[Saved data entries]
******

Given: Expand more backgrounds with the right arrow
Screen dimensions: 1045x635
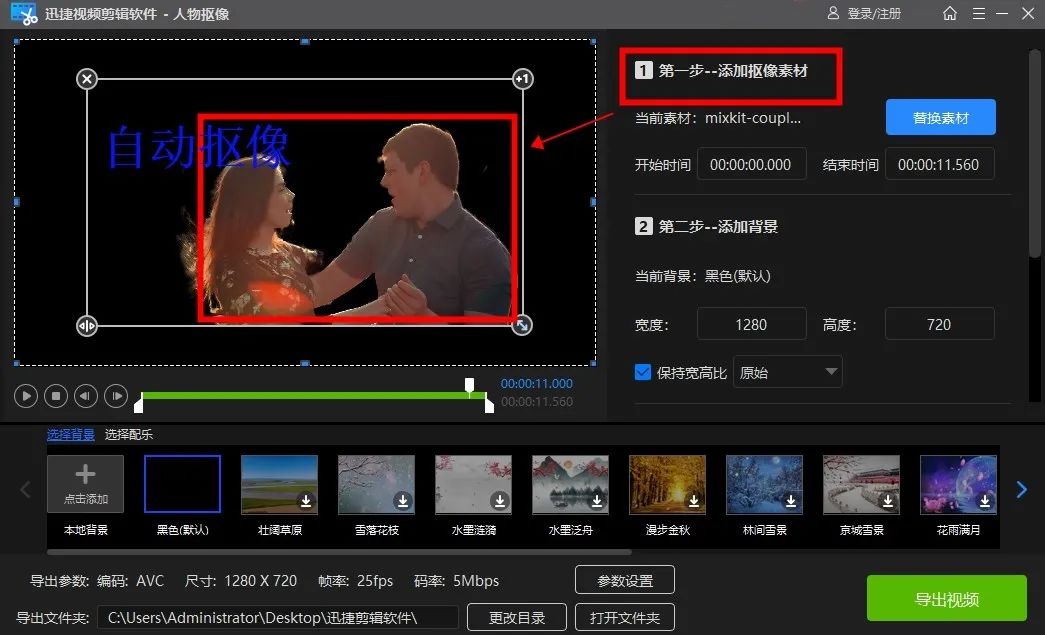Looking at the screenshot, I should (x=1021, y=490).
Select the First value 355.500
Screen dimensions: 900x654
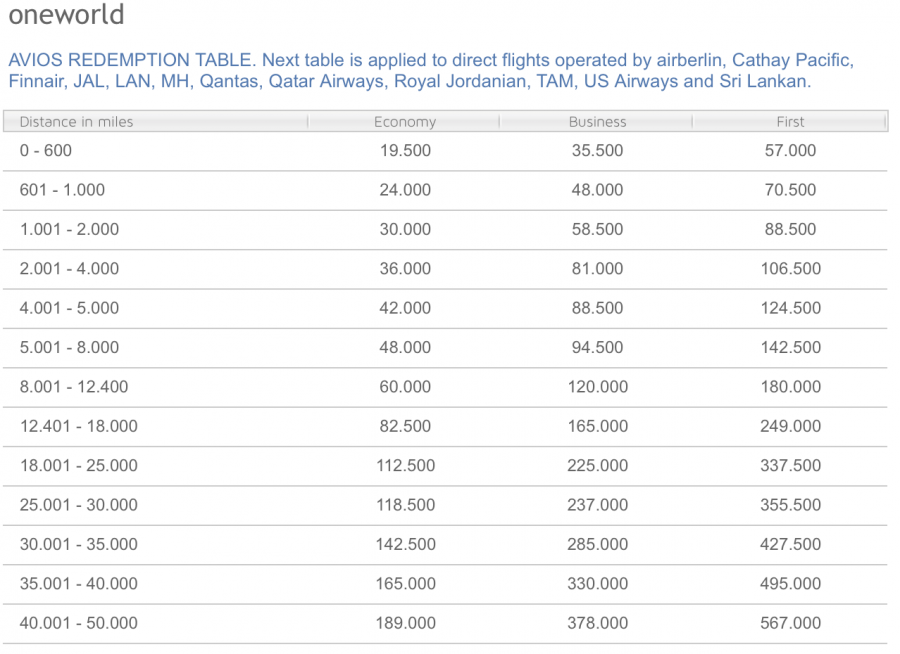pos(790,505)
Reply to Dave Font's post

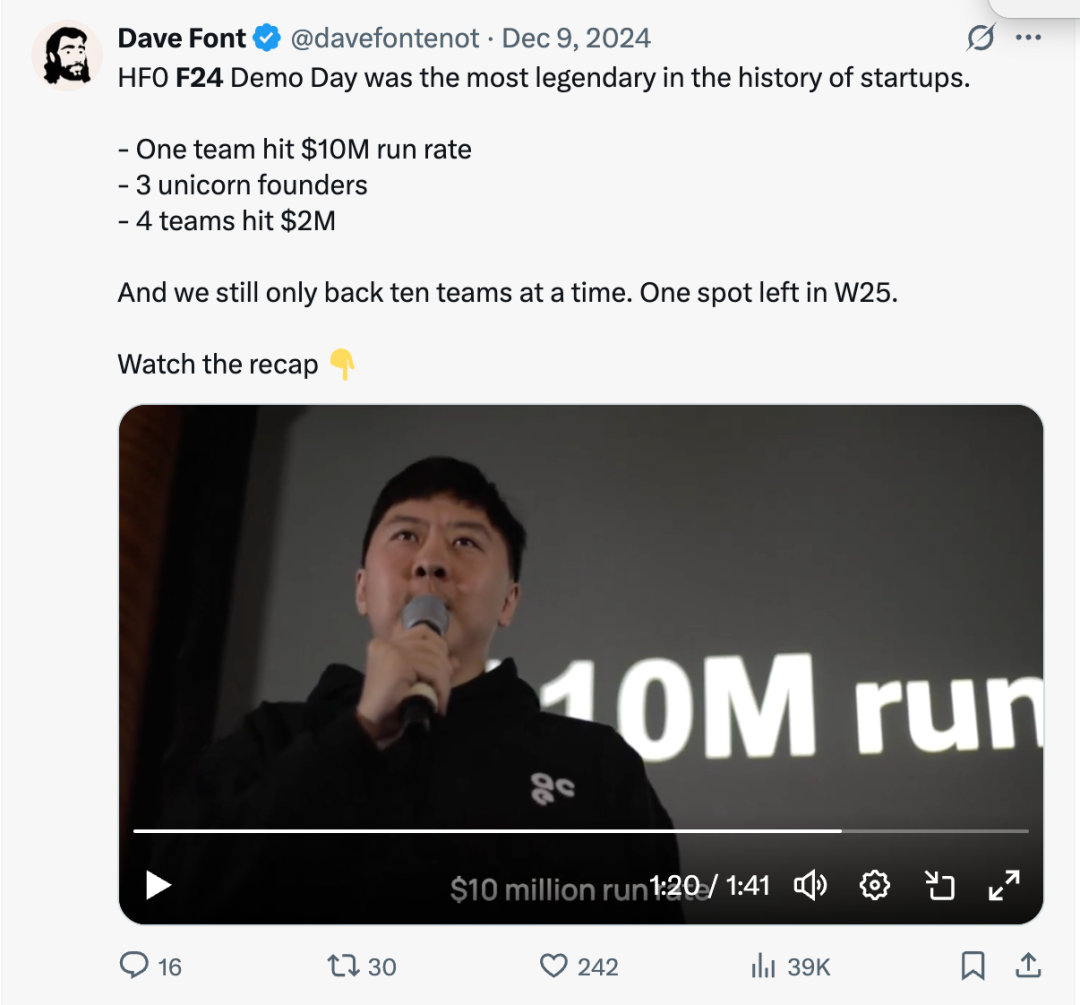click(135, 966)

******

Output the records above verbatim. Pictures stay out.

Given: Expand more backgrounds with the right arrow
Screen dimensions: 1045x635
Looking at the screenshot, I should (x=1021, y=490).
Select the First value 355.500
Screen dimensions: 900x654
pos(790,505)
Reply to Dave Font's post

click(135, 966)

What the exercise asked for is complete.